» Problem statement
Please take the records that follow and repeat exactly the lines starting with the line with "Open Change adapter options" and going on through the line with "You are a computer-use agent. Image resolution: width=1723".

*** Opening Record set ***

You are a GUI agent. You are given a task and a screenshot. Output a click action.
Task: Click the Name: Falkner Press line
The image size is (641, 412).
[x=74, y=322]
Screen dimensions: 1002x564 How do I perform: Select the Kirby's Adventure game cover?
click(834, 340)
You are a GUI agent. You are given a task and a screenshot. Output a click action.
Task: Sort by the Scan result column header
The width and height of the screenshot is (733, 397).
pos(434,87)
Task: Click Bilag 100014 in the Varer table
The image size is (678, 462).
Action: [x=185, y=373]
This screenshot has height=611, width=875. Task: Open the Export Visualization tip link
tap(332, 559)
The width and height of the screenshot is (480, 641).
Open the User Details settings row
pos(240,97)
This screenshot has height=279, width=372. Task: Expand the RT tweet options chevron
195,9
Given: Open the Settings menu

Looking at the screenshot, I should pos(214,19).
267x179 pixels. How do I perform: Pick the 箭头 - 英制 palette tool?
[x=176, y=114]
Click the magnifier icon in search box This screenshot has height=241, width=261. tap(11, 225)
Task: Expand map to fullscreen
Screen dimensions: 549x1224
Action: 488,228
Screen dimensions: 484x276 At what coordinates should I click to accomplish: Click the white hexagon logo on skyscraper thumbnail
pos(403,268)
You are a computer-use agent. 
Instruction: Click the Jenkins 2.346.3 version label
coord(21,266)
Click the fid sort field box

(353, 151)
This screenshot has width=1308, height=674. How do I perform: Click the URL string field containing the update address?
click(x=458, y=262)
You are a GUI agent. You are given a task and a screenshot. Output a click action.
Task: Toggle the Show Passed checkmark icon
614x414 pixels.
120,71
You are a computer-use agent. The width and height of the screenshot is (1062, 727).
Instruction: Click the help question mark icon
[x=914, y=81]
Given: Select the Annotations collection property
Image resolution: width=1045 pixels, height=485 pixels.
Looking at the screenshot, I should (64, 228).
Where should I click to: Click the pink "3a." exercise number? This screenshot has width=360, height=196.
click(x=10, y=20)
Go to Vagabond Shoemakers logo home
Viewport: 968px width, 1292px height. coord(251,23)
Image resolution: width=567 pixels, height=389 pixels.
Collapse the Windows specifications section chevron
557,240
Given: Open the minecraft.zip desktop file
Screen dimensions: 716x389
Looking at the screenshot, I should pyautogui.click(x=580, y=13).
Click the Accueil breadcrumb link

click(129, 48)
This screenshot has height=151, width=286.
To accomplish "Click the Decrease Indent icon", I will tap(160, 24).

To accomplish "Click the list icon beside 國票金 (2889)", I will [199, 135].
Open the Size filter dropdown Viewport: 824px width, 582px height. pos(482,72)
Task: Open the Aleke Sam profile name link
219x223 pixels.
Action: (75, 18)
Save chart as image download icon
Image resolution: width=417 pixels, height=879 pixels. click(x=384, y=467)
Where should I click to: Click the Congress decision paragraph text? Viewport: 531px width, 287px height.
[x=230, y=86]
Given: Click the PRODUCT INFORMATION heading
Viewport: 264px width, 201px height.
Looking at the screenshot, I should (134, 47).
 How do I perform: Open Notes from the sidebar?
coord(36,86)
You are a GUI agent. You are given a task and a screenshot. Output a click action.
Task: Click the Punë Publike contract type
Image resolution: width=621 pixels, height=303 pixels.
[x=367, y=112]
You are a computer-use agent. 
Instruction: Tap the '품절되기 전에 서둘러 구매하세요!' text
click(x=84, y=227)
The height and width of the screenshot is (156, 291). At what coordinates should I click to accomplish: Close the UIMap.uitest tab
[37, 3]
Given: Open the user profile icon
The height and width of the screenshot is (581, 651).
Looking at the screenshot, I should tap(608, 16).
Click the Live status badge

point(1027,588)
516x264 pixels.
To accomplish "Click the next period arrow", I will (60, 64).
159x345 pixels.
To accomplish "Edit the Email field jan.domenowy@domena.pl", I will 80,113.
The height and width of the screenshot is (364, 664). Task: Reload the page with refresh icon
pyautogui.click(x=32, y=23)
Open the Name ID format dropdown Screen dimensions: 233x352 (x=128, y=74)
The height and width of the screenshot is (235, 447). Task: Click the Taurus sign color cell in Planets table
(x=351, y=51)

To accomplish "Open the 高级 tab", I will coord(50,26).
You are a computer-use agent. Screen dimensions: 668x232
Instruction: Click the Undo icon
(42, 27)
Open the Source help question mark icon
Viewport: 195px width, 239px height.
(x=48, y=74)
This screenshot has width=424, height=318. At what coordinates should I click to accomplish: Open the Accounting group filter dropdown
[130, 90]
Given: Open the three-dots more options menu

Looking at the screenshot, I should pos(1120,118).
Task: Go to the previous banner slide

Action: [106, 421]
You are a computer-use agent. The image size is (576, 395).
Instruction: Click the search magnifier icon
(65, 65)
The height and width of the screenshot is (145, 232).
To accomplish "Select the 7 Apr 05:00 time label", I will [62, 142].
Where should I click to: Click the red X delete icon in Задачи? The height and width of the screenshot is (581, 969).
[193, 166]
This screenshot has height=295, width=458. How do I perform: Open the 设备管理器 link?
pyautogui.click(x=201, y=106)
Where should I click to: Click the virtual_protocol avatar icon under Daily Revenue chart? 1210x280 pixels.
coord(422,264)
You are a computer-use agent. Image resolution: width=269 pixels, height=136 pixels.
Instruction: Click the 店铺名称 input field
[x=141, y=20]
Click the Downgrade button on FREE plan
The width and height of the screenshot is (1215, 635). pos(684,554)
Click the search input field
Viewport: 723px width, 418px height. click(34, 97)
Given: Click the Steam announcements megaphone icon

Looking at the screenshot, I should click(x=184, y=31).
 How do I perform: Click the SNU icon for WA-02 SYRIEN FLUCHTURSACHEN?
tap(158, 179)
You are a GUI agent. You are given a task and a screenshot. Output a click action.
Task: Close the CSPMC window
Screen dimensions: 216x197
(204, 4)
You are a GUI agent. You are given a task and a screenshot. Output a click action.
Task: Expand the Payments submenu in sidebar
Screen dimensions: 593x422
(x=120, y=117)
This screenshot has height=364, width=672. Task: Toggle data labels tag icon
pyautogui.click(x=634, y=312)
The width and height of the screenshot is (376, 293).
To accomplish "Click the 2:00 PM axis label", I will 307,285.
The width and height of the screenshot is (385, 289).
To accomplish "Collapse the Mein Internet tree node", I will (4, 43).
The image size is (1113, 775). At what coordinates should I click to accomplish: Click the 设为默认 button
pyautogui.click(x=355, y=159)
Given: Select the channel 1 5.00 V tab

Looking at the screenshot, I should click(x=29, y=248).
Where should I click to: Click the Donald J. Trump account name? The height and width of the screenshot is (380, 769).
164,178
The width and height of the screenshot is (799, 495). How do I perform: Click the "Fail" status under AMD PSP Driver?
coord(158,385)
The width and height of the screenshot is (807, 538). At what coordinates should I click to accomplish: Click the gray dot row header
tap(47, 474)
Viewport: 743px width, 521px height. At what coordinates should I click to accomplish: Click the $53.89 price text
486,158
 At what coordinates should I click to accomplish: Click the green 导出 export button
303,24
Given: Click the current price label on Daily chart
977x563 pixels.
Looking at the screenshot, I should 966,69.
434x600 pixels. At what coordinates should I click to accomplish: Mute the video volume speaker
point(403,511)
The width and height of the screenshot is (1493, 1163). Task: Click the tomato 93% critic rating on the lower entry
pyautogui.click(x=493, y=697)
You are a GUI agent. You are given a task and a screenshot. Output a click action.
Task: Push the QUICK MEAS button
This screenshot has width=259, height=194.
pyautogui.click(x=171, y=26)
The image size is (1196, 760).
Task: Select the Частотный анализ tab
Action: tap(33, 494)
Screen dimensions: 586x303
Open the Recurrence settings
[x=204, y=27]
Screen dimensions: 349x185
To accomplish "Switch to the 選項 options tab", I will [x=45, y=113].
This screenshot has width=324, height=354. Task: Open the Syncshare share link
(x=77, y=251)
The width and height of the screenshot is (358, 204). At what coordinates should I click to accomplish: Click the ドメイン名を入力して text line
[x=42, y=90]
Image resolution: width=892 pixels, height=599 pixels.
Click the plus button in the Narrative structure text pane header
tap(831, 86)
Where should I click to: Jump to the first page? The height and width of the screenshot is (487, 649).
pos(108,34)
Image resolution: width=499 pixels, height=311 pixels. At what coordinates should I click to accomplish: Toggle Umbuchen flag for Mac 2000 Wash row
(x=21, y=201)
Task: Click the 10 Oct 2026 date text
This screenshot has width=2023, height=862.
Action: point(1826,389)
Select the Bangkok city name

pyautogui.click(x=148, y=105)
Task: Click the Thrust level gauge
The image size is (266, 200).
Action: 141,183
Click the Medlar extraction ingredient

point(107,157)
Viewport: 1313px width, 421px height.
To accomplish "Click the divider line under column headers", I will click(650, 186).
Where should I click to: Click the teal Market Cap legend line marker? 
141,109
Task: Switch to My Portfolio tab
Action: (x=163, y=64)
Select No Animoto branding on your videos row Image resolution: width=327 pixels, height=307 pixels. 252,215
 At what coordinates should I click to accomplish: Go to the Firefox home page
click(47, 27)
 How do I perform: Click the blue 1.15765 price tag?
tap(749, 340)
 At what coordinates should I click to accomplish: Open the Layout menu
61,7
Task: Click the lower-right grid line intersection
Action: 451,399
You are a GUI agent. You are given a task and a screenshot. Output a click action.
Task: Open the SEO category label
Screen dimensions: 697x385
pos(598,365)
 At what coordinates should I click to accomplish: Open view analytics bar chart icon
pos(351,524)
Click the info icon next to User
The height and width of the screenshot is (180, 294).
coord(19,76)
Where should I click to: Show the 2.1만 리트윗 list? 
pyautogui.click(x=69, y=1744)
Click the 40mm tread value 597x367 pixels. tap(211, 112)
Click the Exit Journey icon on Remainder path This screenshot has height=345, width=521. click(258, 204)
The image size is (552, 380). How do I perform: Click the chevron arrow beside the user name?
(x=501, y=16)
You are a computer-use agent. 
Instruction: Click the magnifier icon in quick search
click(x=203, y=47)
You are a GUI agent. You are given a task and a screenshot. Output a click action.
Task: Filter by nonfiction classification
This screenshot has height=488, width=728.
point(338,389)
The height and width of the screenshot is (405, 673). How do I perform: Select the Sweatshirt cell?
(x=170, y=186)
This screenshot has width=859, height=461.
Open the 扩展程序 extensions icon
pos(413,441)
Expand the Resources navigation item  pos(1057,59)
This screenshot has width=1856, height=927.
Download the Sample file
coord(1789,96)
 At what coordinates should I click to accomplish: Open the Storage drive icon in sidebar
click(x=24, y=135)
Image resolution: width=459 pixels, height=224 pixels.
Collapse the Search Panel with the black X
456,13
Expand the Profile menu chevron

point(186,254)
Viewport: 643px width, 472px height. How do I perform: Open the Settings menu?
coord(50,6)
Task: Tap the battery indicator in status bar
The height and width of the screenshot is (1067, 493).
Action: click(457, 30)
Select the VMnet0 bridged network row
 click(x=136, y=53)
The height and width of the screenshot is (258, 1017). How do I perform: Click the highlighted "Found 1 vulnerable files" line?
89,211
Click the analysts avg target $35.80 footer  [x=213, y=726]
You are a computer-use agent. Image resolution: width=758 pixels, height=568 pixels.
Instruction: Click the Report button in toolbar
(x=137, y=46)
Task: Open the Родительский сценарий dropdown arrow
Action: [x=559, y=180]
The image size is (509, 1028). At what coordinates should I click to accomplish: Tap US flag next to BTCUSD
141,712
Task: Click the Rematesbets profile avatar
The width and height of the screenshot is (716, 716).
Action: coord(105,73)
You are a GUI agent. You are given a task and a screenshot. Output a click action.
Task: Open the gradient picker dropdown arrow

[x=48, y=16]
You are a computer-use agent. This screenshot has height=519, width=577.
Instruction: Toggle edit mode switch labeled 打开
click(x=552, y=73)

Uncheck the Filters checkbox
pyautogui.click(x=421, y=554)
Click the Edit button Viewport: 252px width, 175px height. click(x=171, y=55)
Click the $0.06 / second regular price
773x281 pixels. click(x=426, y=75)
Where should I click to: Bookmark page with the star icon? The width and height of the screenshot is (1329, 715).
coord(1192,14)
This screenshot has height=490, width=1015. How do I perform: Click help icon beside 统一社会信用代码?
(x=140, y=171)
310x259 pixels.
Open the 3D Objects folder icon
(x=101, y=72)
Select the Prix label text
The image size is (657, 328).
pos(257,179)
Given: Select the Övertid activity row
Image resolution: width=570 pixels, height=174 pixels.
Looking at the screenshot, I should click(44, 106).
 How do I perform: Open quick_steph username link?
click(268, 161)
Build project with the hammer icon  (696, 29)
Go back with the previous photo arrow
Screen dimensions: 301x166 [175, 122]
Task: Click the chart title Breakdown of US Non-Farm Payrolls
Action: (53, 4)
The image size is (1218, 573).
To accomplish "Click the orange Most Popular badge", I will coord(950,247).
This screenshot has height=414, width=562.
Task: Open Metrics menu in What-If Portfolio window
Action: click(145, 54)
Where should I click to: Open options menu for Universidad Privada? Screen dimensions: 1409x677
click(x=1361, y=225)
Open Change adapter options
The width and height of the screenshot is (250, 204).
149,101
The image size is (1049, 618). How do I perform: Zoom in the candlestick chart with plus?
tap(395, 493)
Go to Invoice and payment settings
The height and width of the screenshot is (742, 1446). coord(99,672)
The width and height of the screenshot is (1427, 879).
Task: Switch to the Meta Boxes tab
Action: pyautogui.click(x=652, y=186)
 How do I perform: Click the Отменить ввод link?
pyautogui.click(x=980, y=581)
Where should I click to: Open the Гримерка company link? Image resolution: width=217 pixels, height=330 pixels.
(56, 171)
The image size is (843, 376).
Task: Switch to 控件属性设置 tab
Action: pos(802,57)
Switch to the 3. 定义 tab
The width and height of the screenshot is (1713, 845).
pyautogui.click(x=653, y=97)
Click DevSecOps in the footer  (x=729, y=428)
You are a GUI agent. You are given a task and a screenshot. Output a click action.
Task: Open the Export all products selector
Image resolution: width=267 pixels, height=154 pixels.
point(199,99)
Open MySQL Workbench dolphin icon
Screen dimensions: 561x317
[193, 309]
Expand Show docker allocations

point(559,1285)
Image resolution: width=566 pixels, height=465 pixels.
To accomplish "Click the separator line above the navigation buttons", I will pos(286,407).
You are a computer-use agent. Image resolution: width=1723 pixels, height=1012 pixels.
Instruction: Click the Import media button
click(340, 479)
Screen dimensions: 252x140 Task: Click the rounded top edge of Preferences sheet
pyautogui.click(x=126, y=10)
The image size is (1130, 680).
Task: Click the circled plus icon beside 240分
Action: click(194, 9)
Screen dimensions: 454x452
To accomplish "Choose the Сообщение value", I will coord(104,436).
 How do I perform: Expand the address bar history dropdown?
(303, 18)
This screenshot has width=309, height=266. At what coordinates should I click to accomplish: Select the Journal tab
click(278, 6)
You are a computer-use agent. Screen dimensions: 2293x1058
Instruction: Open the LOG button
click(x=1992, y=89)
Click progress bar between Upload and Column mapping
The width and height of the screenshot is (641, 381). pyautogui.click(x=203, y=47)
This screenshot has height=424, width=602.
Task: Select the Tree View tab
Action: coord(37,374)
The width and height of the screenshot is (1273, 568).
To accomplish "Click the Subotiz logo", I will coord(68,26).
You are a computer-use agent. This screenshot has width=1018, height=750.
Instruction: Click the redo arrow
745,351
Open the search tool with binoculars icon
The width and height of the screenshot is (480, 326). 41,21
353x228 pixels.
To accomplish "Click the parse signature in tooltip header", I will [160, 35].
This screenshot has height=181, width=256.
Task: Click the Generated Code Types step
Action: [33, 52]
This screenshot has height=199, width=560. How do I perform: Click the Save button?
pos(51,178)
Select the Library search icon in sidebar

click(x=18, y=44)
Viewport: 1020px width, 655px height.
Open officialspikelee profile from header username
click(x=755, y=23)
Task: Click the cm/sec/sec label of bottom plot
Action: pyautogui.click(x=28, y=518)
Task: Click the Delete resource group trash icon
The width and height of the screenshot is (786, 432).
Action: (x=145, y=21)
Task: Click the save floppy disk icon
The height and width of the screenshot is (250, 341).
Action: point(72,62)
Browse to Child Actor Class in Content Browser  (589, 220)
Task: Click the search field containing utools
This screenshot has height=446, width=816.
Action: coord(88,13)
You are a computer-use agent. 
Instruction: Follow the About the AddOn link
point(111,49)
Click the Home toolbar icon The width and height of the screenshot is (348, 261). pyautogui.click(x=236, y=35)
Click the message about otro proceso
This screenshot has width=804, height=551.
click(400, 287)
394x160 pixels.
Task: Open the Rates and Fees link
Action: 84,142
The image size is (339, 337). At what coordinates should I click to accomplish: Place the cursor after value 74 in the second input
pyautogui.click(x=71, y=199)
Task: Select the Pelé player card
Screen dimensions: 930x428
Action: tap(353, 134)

*** Closing Record set ***

» Reply to the task
Open Change adapter options
The width and height of the screenshot is (250, 204).
149,101
The image size is (1049, 618). How do I perform: Zoom in the candlestick chart with plus?
tap(395, 493)
Go to Invoice and payment settings
The height and width of the screenshot is (742, 1446). coord(99,672)
The width and height of the screenshot is (1427, 879).
Task: Switch to the Meta Boxes tab
Action: pyautogui.click(x=652, y=186)
 How do I perform: Click the Отменить ввод link?
pyautogui.click(x=980, y=581)
Where should I click to: Open the Гримерка company link? Image resolution: width=217 pixels, height=330 pixels.
(56, 171)
The image size is (843, 376).
Task: Switch to 控件属性设置 tab
Action: pos(802,57)
Switch to the 3. 定义 tab
The width and height of the screenshot is (1713, 845).
pyautogui.click(x=653, y=97)
Click DevSecOps in the footer  (x=729, y=428)
You are a GUI agent. You are given a task and a screenshot. Output a click action.
Task: Open the Export all products selector
Image resolution: width=267 pixels, height=154 pixels.
point(199,99)
Open MySQL Workbench dolphin icon
Screen dimensions: 561x317
[193, 309]
Expand Show docker allocations

point(559,1285)
Image resolution: width=566 pixels, height=465 pixels.
To accomplish "Click the separator line above the navigation buttons", I will pos(286,407).
You are a computer-use agent. Image resolution: width=1723 pixels, height=1012 pixels.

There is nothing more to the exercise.